Daniel Coleman, writing in the Harvard Business Review acknowledges qualities traditionally associated with leadership, such as intelligence, toughness, determination, and vision. He also notes that truly effective leaders are also distinguished by a high degree of emotional intelligence, which includes self-awareness, self-regulation, motivation, empathy, and social skill.
In Forbes Magazine Tanya Prive identifies the top 10 qualities that make great leaders: honesty, ability to delegate, communication, sense of humor, confidence, commitment, positive attitude, creativity, intuition, and ability to inspire.
While I agree entirely with the characteristics identified by Coleman and Prive... and would urge every leader and emerging leader to cultivate them...these lists lack the spiritual and biblical components required for authentic great Christian leadership, whether they serve in church and traditional ministry settings of in the arena of business and public life.
So here are the 7 qualities of great Christian leaders that we presented to our masters and doctoral level leadership students at Beacon University...
There are two related Greeks terms that are translated by the one English term "word" in the New Testament.
The first is logos, which is used to denote God's word as theology. The nature of the logos word is sound, certain, and quietly assured. The second is rhema. This denotes God's word as revelation. The nature of the rhema word is purposed, empowered, and motivated.

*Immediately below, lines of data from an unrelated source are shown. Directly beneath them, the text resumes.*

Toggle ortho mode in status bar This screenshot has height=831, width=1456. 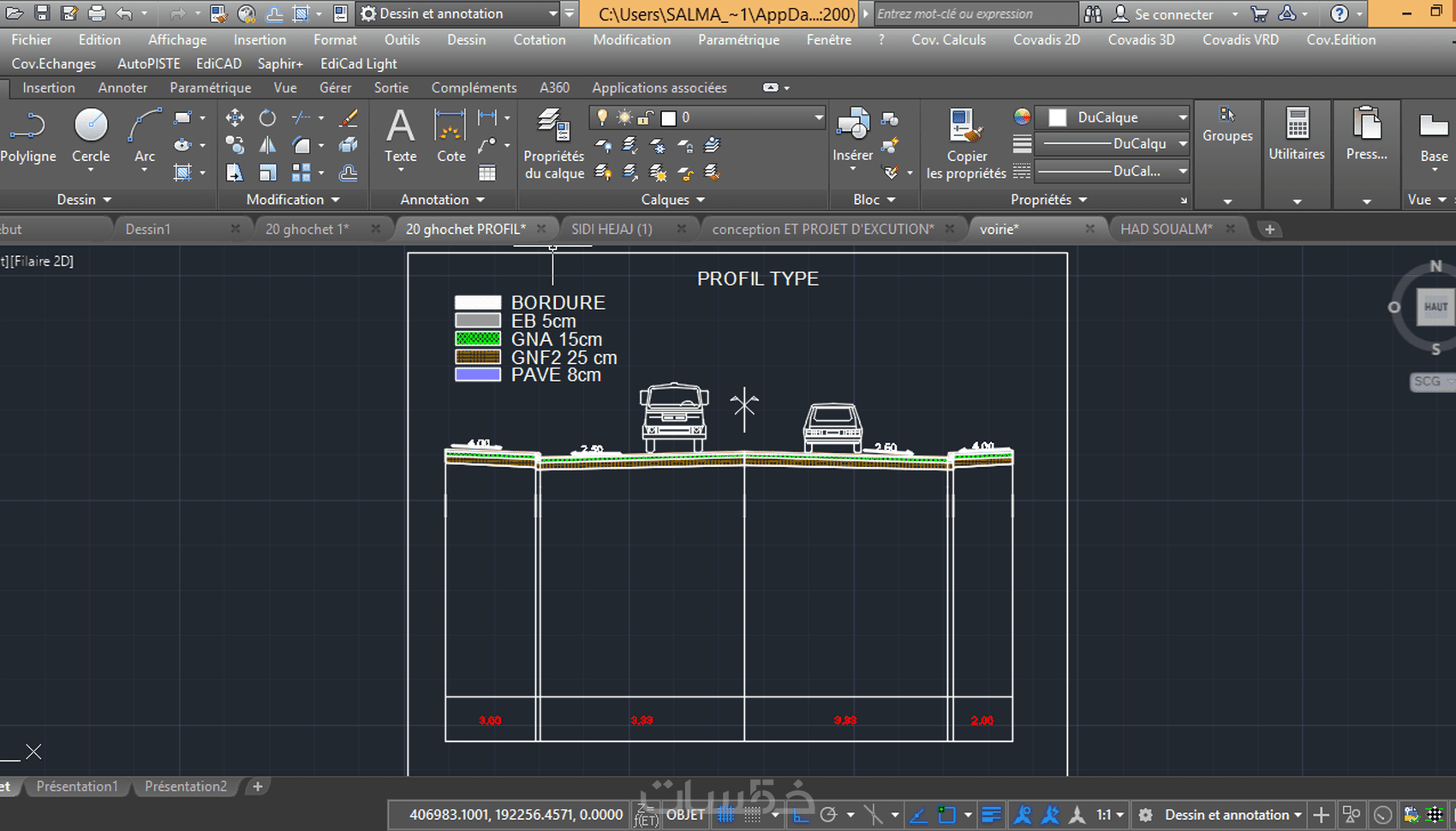pos(801,815)
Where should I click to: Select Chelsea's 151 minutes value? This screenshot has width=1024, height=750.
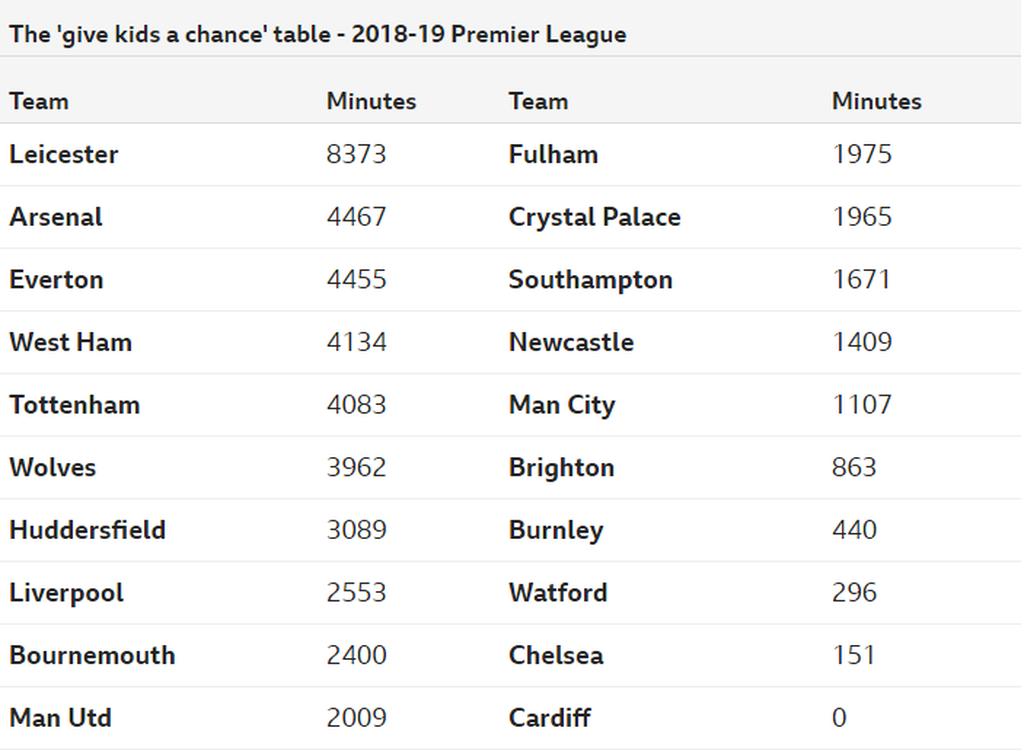[854, 655]
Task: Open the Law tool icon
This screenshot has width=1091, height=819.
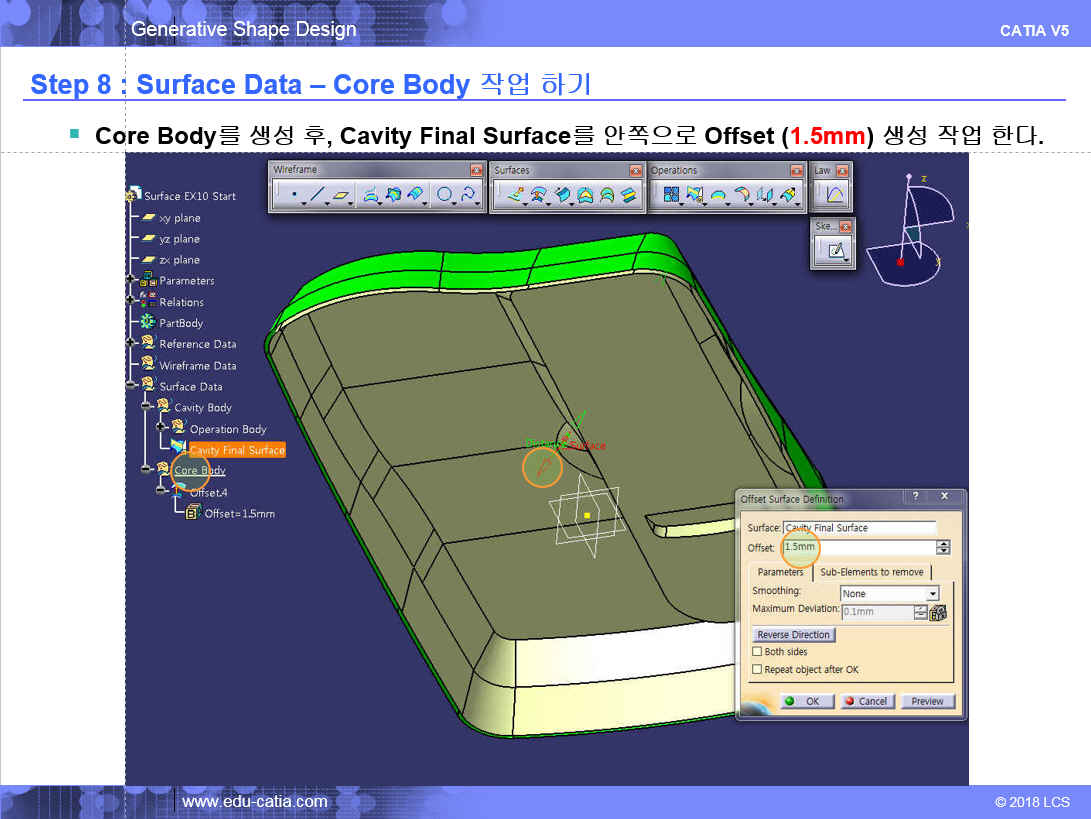Action: pyautogui.click(x=834, y=195)
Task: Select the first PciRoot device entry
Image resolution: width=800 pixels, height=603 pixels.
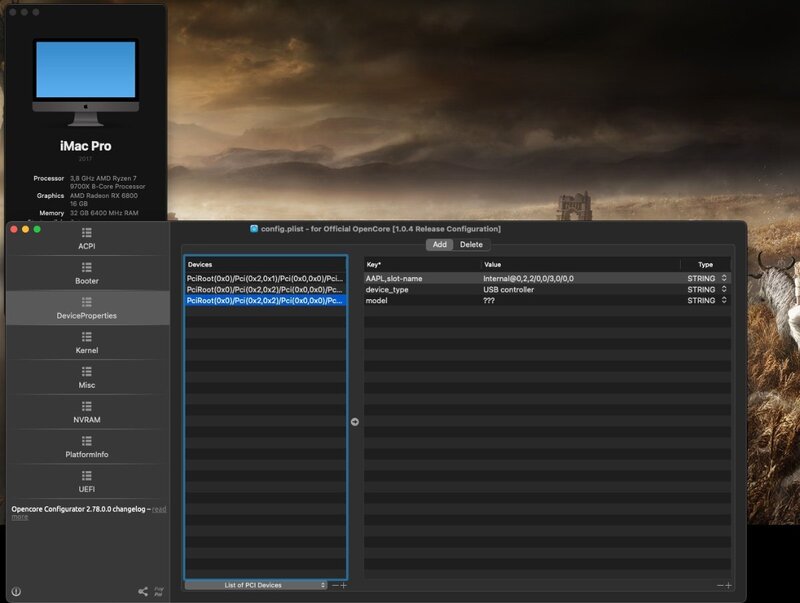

Great leaders grounded in the logos and rhema of Scripture will be theologically sound and revelationally focused. They will reflect the qualities of both logos and rhema.
Great leaders think deeply and profoundly about basic fundamentals. Proverbs 4:7-9 places the cultivation of wisdom and understanding as the essential priority for successful leadership.
"Above all and before all, do this: Get Wisdom! Write this at the top of your list: Get Understanding! Throw your arms around her—believe me, you won’t regret it; never let her go—she’ll make your life glorious. She’ll garland your life with grace, she’ll festoon your days with beauty." (The Message)
I like the NIV when it says: "Though it cost all you have, get understanding."
Develop wisdom; that is, the full understanding and proper use of knowledge... about issues... about possibilities... about yourself... about God's word.
Remember it is "the Holy Scriptures, which are able to make you wise for salvation through faith in Christ Jesus" by which "the servant of God (leader) may be thoroughly equipped for every good work" (2 Timothy 3:15, 17).
Great leaders ask two questions of every decision they make and action they take:
Servant-leadership is the order of the day. Jesus repeatedly urges his leaders to be servant-oriented, not lordly-minded.
Great leaders use things and love people... never the other way around.
A leader is the servant of people; rather he or she is a servant of God to people. The New Testament uses the word doulos, meaning slave or servant, to refer the leaders relationship to God. Paul thus identifies himself in Romans 1:1 "Paul, a servant (doulos) of Christ Jesus."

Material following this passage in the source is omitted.